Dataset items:
↓
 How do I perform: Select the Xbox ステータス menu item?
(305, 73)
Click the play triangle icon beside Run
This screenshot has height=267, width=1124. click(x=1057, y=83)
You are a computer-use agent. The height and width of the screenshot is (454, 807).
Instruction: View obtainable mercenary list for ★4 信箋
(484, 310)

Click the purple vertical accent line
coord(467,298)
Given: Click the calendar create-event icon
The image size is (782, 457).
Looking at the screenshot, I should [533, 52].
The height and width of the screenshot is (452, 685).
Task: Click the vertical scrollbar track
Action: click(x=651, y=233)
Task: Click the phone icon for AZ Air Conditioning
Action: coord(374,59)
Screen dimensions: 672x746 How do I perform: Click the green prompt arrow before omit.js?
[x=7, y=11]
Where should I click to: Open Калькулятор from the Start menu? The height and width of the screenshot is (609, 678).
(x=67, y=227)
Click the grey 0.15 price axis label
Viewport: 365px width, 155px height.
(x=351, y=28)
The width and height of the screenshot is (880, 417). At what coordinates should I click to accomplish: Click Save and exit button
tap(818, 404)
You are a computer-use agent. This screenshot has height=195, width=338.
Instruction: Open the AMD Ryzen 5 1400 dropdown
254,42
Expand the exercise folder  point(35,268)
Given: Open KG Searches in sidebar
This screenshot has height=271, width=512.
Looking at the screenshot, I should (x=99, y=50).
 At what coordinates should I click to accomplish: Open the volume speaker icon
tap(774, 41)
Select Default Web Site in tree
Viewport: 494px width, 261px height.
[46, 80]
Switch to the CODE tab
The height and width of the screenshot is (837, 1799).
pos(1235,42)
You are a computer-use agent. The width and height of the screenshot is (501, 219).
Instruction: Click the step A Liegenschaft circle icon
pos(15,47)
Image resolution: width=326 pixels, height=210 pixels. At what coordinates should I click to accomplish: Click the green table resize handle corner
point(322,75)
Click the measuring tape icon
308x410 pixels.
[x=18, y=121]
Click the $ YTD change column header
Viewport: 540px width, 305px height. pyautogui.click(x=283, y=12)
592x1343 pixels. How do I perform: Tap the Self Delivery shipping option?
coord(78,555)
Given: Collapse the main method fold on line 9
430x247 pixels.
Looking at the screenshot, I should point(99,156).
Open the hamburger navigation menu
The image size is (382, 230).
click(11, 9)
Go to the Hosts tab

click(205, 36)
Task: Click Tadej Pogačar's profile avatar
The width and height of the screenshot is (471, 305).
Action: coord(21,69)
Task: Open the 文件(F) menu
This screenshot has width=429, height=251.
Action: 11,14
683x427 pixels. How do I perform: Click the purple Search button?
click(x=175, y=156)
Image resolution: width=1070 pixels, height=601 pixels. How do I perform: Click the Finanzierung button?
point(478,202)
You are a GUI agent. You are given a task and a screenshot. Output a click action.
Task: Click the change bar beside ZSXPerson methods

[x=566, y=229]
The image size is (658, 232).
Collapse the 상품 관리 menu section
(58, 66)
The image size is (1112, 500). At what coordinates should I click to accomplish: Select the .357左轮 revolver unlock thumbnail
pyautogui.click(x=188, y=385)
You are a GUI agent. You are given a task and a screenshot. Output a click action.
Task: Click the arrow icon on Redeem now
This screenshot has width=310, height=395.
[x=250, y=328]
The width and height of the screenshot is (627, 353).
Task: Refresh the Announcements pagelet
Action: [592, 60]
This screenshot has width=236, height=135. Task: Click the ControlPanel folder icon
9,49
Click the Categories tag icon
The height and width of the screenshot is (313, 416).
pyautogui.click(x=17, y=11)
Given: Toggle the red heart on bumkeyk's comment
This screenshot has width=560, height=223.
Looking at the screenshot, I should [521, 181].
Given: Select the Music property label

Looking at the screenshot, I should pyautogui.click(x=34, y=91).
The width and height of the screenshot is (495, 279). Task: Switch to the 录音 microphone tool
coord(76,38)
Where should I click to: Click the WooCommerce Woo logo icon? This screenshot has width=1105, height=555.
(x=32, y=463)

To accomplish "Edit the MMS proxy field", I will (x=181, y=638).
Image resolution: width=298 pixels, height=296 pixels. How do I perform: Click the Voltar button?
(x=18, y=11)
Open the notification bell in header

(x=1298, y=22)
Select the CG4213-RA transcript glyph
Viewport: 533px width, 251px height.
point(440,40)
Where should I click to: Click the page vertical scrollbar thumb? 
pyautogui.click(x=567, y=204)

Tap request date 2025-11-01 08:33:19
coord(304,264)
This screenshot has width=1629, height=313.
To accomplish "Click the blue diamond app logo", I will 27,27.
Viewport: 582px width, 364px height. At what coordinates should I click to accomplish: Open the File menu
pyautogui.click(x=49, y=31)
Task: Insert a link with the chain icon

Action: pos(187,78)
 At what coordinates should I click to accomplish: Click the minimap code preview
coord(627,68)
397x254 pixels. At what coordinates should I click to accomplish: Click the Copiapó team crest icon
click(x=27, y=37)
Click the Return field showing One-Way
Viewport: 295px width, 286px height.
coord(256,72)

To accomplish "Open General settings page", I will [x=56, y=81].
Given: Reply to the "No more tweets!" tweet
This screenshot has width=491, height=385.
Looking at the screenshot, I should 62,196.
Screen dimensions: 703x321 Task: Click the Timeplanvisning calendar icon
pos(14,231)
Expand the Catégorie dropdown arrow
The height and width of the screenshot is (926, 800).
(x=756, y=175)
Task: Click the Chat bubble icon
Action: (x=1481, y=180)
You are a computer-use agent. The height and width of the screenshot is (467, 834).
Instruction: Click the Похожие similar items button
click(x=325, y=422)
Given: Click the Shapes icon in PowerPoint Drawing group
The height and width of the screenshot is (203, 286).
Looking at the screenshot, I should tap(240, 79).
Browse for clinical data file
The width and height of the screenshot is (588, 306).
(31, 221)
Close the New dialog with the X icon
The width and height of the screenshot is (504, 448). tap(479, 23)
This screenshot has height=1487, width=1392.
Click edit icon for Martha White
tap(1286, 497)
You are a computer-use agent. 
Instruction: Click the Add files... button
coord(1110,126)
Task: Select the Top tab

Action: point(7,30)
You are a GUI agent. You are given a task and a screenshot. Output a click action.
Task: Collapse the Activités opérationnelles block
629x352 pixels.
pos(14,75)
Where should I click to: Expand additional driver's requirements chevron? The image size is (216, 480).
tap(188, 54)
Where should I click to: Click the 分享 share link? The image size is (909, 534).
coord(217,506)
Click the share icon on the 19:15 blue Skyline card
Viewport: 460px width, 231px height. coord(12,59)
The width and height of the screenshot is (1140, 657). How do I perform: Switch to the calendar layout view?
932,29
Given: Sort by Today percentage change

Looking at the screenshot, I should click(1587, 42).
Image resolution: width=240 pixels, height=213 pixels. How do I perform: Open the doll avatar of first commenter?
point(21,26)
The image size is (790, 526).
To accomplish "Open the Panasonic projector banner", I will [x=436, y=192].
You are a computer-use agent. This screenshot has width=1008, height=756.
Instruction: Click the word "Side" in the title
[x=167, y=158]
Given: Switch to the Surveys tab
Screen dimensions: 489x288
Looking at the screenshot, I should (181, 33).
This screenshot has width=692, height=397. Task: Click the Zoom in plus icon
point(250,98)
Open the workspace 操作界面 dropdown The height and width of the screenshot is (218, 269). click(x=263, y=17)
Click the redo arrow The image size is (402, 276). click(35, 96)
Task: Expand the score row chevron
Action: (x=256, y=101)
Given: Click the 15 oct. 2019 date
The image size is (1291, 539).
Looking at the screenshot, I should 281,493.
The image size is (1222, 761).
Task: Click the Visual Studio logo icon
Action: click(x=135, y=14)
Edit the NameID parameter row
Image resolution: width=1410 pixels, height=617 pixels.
↑
Copy out the entries. Change nothing.

 How do I perform: Select the Xbox ステータス menu item?
(305, 73)
Click the play triangle icon beside Run
This screenshot has height=267, width=1124. click(x=1057, y=83)
You are a computer-use agent. The height and width of the screenshot is (454, 807).
Instruction: View obtainable mercenary list for ★4 信箋
(484, 310)

Click the purple vertical accent line
coord(467,298)
Given: Click the calendar create-event icon
The image size is (782, 457).
Looking at the screenshot, I should [533, 52].
The height and width of the screenshot is (452, 685).
Task: Click the vertical scrollbar track
Action: click(x=651, y=233)
Task: Click the phone icon for AZ Air Conditioning
Action: coord(374,59)
Screen dimensions: 672x746 How do I perform: Click the green prompt arrow before omit.js?
[x=7, y=11]
Where should I click to: Open Калькулятор from the Start menu? The height and width of the screenshot is (609, 678).
(x=67, y=227)
Click the grey 0.15 price axis label
Viewport: 365px width, 155px height.
(x=351, y=28)
The width and height of the screenshot is (880, 417). At what coordinates should I click to accomplish: Click Save and exit button
tap(818, 404)
You are a computer-use agent. This screenshot has height=195, width=338.
Instruction: Open the AMD Ryzen 5 1400 dropdown
254,42
Expand the exercise folder  point(35,268)
Given: Open KG Searches in sidebar
This screenshot has height=271, width=512.
Looking at the screenshot, I should (x=99, y=50).
 At what coordinates should I click to accomplish: Open the volume speaker icon
tap(774, 41)
Select Default Web Site in tree
Viewport: 494px width, 261px height.
[46, 80]
Switch to the CODE tab
The height and width of the screenshot is (837, 1799).
pos(1235,42)
You are a computer-use agent. The width and height of the screenshot is (501, 219).
Instruction: Click the step A Liegenschaft circle icon
pos(15,47)
Image resolution: width=326 pixels, height=210 pixels. At what coordinates should I click to accomplish: Click the green table resize handle corner
point(322,75)
Click the measuring tape icon
308x410 pixels.
[x=18, y=121]
Click the $ YTD change column header
Viewport: 540px width, 305px height. pyautogui.click(x=283, y=12)
592x1343 pixels. How do I perform: Tap the Self Delivery shipping option?
coord(78,555)
Given: Collapse the main method fold on line 9
430x247 pixels.
Looking at the screenshot, I should point(99,156).
Open the hamburger navigation menu
The image size is (382, 230).
click(11, 9)
Go to the Hosts tab

click(205, 36)
Task: Click Tadej Pogačar's profile avatar
The width and height of the screenshot is (471, 305).
Action: coord(21,69)
Task: Open the 文件(F) menu
This screenshot has width=429, height=251.
Action: 11,14
683x427 pixels. How do I perform: Click the purple Search button?
click(x=175, y=156)
Image resolution: width=1070 pixels, height=601 pixels. How do I perform: Click the Finanzierung button?
point(478,202)
You are a GUI agent. You are given a task and a screenshot. Output a click action.
Task: Click the change bar beside ZSXPerson methods

[x=566, y=229]
The image size is (658, 232).
Collapse the 상품 관리 menu section
(58, 66)
The image size is (1112, 500). At what coordinates should I click to accomplish: Select the .357左轮 revolver unlock thumbnail
pyautogui.click(x=188, y=385)
You are a GUI agent. You are given a task and a screenshot. Output a click action.
Task: Click the arrow icon on Redeem now
This screenshot has width=310, height=395.
[x=250, y=328]
The width and height of the screenshot is (627, 353).
Task: Refresh the Announcements pagelet
Action: [592, 60]
This screenshot has width=236, height=135. Task: Click the ControlPanel folder icon
9,49
Click the Categories tag icon
The height and width of the screenshot is (313, 416).
pyautogui.click(x=17, y=11)
Given: Toggle the red heart on bumkeyk's comment
This screenshot has width=560, height=223.
Looking at the screenshot, I should [521, 181].
Given: Select the Music property label

Looking at the screenshot, I should pyautogui.click(x=34, y=91).
The width and height of the screenshot is (495, 279). Task: Switch to the 录音 microphone tool
coord(76,38)
Where should I click to: Click the WooCommerce Woo logo icon? This screenshot has width=1105, height=555.
(x=32, y=463)

To accomplish "Edit the MMS proxy field", I will (x=181, y=638).
Image resolution: width=298 pixels, height=296 pixels. How do I perform: Click the Voltar button?
(x=18, y=11)
Open the notification bell in header

(x=1298, y=22)
Select the CG4213-RA transcript glyph
Viewport: 533px width, 251px height.
point(440,40)
Where should I click to: Click the page vertical scrollbar thumb? 
pyautogui.click(x=567, y=204)

Tap request date 2025-11-01 08:33:19
coord(304,264)
This screenshot has width=1629, height=313.
To accomplish "Click the blue diamond app logo", I will 27,27.
Viewport: 582px width, 364px height. At what coordinates should I click to accomplish: Open the File menu
pyautogui.click(x=49, y=31)
Task: Insert a link with the chain icon

Action: pos(187,78)
 At what coordinates should I click to accomplish: Click the minimap code preview
coord(627,68)
397x254 pixels. At what coordinates should I click to accomplish: Click the Copiapó team crest icon
click(x=27, y=37)
Click the Return field showing One-Way
Viewport: 295px width, 286px height.
coord(256,72)

To accomplish "Open General settings page", I will [x=56, y=81].
Given: Reply to the "No more tweets!" tweet
This screenshot has width=491, height=385.
Looking at the screenshot, I should 62,196.
Screen dimensions: 703x321 Task: Click the Timeplanvisning calendar icon
pos(14,231)
Expand the Catégorie dropdown arrow
The height and width of the screenshot is (926, 800).
(x=756, y=175)
Task: Click the Chat bubble icon
Action: (x=1481, y=180)
You are a computer-use agent. The height and width of the screenshot is (467, 834).
Instruction: Click the Похожие similar items button
click(x=325, y=422)
Given: Click the Shapes icon in PowerPoint Drawing group
The height and width of the screenshot is (203, 286).
Looking at the screenshot, I should tap(240, 79).
Browse for clinical data file
The width and height of the screenshot is (588, 306).
(31, 221)
Close the New dialog with the X icon
The width and height of the screenshot is (504, 448). tap(479, 23)
This screenshot has height=1487, width=1392.
Click edit icon for Martha White
tap(1286, 497)
You are a computer-use agent. 
Instruction: Click the Add files... button
coord(1110,126)
Task: Select the Top tab

Action: point(7,30)
You are a GUI agent. You are given a task and a screenshot. Output a click action.
Task: Collapse the Activités opérationnelles block
629x352 pixels.
pos(14,75)
Where should I click to: Expand additional driver's requirements chevron? The image size is (216, 480).
tap(188, 54)
Where should I click to: Click the 分享 share link? The image size is (909, 534).
coord(217,506)
Click the share icon on the 19:15 blue Skyline card
Viewport: 460px width, 231px height. coord(12,59)
The width and height of the screenshot is (1140, 657). How do I perform: Switch to the calendar layout view?
932,29
Given: Sort by Today percentage change

Looking at the screenshot, I should click(1587, 42).
Image resolution: width=240 pixels, height=213 pixels. How do I perform: Open the doll avatar of first commenter?
point(21,26)
The image size is (790, 526).
To accomplish "Open the Panasonic projector banner", I will [x=436, y=192].
You are a computer-use agent. This screenshot has width=1008, height=756.
Instruction: Click the word "Side" in the title
[x=167, y=158]
Given: Switch to the Surveys tab
Screen dimensions: 489x288
Looking at the screenshot, I should (181, 33).
This screenshot has width=692, height=397. Task: Click the Zoom in plus icon
point(250,98)
Open the workspace 操作界面 dropdown The height and width of the screenshot is (218, 269). click(x=263, y=17)
Click the redo arrow The image size is (402, 276). click(35, 96)
Task: Expand the score row chevron
Action: (x=256, y=101)
Given: Click the 15 oct. 2019 date
The image size is (1291, 539).
Looking at the screenshot, I should 281,493.
The image size is (1222, 761).
Task: Click the Visual Studio logo icon
Action: click(x=135, y=14)
Edit the NameID parameter row
Image resolution: width=1410 pixels, height=617 pixels.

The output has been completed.